Not only is exposure to the Internet sector attractive for
the growth story, but as Konstantin Chernyshev of Uralsib said: "Investors
in the Internet segment are very risk tolerant because the entry barriers are
very low: It's cheap to set up a venture and success is driven by innovation.
It's not like drilling for oil."
The Price is right
The lesson here appears to be that pricing remains the
ultimate key to the success of Russian IPOs, and issuers must still take Russia
risk into consideration. Most analysts anticipate that Yandex will look to IPO
at a price that values the company at between $6 and $7 billon, a significant
discount compared to it global peers. "Investors are still very
interested," claims Vengranovich, "and the likely price looks very
reasonable, especially if you compare it to Chinese peers."
At the anticipated pricing, Yandex will offer a 2011
price/earnings ratio of 30-34x, while Chinese portals such as Baidu (56x) and
Sina (69x) demand much higher prices. "The political risk for Yandex is
already priced in via the more general Russian discount, which we factor at 37
percent to the [emerging market] aggregate," said Mundy. "Look at the
risk-free rates on Russian corporate debt versus sovereign – the spread between
the two suggests strongly that the market is pricing 'intangibles' for Russian
While at the time of writing Yandex was yet to announce
the indicative range on the listing, the market is clearly expecting demand to
be robust for this jewel in the Russian internet crown. The stock will join
Mail.ru – which in November recorded the only really impressive Russian IPO
result in the last three years—as the sole names offering exposure to a segment
that is expected to exhibit rapid and sustained growth.
Yandex says it accounts for 64 percent of all search
traffic in Russia—compared with Google's 22 percent—and is the largest
Russian-based Internet company by revenue. That puts it at the top of a segment
likely to develop swiftly as broadband is rolled out across the country and
advertising spending grows on the back of accelerating economic recovery.
Chernyshev says he expects the Internet advertising segment to grow at 27 percent annually over the next five years, adding that Yandex is the better bet for investors. "Unlike Mail.ru, Yandex offers a clear investment story," he said. "Mail.ru benefited from being the first to offer exposure to the sector and the backdoor it offered to Facebook shares. It looks like it will lose both of those advantages in the near future."

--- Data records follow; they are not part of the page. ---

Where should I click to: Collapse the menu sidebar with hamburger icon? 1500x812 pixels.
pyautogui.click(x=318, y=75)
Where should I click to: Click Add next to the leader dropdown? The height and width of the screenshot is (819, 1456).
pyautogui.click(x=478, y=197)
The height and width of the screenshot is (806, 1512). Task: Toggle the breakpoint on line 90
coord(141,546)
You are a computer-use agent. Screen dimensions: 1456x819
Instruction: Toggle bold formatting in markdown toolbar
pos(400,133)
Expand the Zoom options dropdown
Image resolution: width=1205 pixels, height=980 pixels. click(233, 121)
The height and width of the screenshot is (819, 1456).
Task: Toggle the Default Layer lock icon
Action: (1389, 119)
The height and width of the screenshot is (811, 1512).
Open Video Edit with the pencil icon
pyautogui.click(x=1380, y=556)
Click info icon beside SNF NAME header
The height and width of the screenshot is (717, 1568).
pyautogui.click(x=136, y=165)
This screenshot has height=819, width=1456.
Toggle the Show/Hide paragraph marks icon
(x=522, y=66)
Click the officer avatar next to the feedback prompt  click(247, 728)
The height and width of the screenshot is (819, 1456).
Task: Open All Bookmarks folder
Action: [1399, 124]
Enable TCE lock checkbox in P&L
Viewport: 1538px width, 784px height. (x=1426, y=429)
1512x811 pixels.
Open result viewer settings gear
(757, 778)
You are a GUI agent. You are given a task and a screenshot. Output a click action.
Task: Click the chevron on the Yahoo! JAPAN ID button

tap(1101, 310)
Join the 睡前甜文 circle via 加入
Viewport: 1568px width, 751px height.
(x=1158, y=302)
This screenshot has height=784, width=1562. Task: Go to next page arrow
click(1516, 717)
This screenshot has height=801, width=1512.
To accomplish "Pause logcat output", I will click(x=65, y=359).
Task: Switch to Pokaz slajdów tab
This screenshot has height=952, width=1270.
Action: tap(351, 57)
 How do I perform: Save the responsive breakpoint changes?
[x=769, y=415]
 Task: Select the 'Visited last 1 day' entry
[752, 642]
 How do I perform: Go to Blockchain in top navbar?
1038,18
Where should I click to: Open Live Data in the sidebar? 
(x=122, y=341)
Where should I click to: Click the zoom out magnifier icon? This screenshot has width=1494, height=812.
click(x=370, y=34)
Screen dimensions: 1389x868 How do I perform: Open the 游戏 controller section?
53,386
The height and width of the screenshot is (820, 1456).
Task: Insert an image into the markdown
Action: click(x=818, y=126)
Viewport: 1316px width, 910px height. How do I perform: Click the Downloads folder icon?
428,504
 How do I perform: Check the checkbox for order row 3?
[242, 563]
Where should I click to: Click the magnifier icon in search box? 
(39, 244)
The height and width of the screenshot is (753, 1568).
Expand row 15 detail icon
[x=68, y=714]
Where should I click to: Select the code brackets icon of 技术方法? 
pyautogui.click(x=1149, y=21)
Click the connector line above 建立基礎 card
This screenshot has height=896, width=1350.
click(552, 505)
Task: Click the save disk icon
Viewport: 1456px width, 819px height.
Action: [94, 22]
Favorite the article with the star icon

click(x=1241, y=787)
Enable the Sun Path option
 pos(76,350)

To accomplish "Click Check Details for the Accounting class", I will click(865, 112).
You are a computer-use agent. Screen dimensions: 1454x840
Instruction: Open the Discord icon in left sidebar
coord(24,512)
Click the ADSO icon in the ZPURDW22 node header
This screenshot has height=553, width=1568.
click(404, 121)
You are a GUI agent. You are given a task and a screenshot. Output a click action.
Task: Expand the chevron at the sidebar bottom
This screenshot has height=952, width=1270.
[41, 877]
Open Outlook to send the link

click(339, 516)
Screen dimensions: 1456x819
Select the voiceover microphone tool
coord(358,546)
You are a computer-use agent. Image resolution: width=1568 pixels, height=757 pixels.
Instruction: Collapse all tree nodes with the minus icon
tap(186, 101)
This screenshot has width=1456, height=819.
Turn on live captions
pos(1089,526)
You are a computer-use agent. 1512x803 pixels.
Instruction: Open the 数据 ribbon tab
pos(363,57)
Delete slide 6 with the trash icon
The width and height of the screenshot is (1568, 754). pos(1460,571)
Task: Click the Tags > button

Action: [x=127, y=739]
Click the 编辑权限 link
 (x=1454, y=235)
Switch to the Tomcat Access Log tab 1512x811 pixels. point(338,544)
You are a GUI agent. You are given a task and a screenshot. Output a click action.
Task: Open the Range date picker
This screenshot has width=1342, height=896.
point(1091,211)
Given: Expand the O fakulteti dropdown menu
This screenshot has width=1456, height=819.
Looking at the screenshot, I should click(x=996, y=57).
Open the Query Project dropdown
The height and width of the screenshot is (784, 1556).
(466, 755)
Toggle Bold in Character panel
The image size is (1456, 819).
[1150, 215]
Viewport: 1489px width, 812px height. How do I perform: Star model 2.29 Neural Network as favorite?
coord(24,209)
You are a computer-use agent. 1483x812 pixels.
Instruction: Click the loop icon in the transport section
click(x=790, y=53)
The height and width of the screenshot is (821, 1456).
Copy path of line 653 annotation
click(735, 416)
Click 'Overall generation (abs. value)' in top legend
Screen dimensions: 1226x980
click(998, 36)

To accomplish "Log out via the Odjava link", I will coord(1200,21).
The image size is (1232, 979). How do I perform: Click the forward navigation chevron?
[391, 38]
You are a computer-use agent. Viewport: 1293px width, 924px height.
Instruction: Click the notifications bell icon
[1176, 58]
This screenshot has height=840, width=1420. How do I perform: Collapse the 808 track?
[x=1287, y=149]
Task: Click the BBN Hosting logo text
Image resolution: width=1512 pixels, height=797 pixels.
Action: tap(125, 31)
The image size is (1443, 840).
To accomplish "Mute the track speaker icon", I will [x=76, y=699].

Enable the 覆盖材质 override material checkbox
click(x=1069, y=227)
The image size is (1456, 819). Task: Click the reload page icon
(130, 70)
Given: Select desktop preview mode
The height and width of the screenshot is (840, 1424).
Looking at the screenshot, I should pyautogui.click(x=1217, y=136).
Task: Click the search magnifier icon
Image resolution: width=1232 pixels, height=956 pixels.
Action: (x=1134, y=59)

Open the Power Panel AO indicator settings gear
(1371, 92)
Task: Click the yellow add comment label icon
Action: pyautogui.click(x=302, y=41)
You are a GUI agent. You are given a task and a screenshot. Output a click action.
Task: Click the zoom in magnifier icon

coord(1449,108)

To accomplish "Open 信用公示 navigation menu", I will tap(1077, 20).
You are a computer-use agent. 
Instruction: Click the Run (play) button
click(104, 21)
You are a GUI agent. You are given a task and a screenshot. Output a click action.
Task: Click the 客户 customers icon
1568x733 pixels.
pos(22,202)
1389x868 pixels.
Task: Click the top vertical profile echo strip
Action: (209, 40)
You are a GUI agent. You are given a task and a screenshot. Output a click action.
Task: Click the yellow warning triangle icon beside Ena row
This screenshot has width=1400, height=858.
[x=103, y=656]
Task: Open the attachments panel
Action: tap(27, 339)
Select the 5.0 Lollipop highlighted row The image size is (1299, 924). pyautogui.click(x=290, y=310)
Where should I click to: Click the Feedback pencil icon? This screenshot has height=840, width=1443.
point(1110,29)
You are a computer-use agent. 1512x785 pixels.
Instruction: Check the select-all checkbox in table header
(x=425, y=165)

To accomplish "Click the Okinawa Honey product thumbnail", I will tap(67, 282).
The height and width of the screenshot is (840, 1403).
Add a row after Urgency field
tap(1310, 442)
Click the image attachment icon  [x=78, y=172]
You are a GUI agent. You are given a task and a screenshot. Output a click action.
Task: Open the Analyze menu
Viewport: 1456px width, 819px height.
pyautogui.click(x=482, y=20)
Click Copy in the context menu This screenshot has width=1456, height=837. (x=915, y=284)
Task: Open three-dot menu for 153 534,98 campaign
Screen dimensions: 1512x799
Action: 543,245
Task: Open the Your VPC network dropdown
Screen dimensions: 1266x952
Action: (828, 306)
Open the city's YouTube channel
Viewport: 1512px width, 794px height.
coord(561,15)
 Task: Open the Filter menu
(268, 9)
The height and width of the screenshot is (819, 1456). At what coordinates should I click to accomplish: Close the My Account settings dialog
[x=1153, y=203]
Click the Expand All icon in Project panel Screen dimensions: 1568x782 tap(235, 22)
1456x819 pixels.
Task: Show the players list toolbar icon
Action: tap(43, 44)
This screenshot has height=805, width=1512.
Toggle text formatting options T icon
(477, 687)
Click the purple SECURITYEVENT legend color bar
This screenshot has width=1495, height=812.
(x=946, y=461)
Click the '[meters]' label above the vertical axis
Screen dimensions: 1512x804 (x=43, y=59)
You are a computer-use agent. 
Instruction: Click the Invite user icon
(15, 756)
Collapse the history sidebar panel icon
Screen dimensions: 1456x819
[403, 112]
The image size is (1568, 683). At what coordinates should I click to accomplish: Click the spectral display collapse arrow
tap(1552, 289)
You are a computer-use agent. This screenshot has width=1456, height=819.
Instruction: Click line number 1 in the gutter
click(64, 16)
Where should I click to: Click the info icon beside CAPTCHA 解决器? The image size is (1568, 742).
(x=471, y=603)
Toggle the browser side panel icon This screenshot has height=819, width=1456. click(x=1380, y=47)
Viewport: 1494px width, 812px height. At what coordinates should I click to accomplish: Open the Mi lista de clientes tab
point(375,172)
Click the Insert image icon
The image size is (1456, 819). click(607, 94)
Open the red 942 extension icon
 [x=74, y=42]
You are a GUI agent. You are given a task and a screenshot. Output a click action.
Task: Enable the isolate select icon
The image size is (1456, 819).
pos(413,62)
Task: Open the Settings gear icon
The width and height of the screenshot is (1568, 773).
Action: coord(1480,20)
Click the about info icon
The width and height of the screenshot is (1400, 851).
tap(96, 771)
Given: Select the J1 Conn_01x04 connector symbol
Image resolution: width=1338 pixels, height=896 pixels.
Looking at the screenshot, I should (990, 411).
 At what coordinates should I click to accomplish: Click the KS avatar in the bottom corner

Meanwhile, the flare-up of political risk surrounding
Yandex is only the latest in a growing debate around the Internet in Russia,
which is credited as the last bastion of independence in a media industry
dominated by state ownership.
That debate intensified in April when the FSB requested
bans on Skype and Gmail, claiming they posed a serious security threat. The
Kremlin dismissed the call, but the discussion appears to have opened a
floodgate of sorts, with the sector front and center in news flow since.
Yet the Internet has a powerful champion in the form of President
Dmitry Medvedev. Not only has Russia's "blogger-in-chief" repeatedly
insisted that he will not allow censorship of the Internet, but, as opposed to the
life sciences or nanotechnology for instance, IT is also the only high-tech
segment in which Russian companies have made significant strides. That's the
kind of progress that Medvedev has demanded should form the core of his top
project – the drive to modernize the economy.
Whether that success, and the attention it brings, is purely positive for the country's top portal remains hard to say.